Nei mesi della guerra dei Balcani e delle cosiddette operazioni di pulizia etnica mi tornavano alla mente le annotazioni di Theodor Adorno sulla impossibile sopravvivenza della poesia dopo Auschwitz. Non mi capacitavo non tanto della atrofia poetica del mondo  dopo gli orrori nazisti, quanto del fatto che orrori similari si replicassero ancora sotto altro nome, al di là di uno dei mari di casa nostra, nella tiepidezza generale. E così, in questo romanzo, ho immaginato di incontrare il mostro per eccellenza: uno degli stupratori di quella guerra, per di più mercenari, ovvero il male fine a se stesso, contaminato dal vizio. Al sicuro nella mia immaginazione, potevo praticare uno dei sogni ricorrenti dell’essere umano: sfidare il diavolo, cercare di guardarlo negli occhi. La conclusione di questo incontro immaginario è che sempre bisogna ricordarsi che il diavolo è un angelo caduto: doveva essere possibile una qualche forma di riscatto.

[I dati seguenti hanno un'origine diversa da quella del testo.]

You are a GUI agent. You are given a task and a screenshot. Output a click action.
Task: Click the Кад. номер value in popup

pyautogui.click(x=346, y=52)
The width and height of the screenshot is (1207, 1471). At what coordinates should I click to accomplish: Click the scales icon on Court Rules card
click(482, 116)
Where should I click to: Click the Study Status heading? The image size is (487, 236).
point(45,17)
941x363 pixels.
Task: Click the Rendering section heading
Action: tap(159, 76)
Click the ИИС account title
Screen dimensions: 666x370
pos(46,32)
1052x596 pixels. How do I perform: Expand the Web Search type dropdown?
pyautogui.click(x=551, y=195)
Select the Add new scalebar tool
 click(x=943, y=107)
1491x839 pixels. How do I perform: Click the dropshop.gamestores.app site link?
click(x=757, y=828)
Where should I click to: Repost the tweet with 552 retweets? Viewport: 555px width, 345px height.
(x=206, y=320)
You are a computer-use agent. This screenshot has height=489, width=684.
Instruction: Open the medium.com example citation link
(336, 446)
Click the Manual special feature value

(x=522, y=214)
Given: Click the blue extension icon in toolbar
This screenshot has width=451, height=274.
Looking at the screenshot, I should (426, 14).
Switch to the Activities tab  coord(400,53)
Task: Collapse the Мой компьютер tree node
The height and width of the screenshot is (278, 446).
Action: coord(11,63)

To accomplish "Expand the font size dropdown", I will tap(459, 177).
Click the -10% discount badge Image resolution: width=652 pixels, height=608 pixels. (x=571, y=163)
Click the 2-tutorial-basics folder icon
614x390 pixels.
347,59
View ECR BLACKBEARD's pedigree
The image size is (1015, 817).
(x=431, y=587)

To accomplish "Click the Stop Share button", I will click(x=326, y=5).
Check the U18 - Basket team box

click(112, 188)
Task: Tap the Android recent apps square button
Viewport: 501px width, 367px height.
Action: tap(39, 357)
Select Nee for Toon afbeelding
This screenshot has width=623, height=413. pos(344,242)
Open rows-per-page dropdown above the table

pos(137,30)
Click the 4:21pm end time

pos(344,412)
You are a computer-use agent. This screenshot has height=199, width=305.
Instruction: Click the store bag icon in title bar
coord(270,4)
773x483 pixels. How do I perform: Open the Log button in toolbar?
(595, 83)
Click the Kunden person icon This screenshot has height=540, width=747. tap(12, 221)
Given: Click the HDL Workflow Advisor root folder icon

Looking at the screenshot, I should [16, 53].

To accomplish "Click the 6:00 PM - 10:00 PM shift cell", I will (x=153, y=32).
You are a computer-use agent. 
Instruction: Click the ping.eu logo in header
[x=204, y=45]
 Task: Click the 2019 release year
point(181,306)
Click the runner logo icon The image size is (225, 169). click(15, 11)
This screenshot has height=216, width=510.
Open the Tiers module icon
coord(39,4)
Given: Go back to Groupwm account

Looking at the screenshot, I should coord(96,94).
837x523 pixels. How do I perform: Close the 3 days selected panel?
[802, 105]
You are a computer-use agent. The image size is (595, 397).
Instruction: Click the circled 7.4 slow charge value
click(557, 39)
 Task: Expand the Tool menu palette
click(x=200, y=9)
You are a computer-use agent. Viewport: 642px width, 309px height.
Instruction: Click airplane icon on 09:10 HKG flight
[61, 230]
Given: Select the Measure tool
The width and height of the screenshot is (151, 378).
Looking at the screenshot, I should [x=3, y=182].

Giocai scientemente sull’equivoco, spacciando l’intervista per autentica, o non dichiarando apertamente che fosse immaginaria. La sfida era riportare la letteratura ad una delle sue funzioni  originarie: l'illusione.Oltre che continuare a praticare la contaminazione fra cronaca e poesia (o almeno tentarla, vista la drammatica premessa di Adorno), all’epoca cercavo un modo per misurare direttamente l’efficacia della mia scrittura. Molti caddero nella trappola e fu proprio  uno dei relatori di una presentazione di questo libro, organizzata dall’allora direttore della SEI, don Giuseppe Costa. Dovette essere proprio il disappunto per l’inganno scoperto in ritardo alla base della inattesa, sgradevole stroncatura che Montesanto operò del testo, sconcertando tutta la platea e costringendomi ad un contraddittorio nel quale la mia buona fede non ebbe bisogno di difendere se stessa e si confermò quella gratuita scortesia.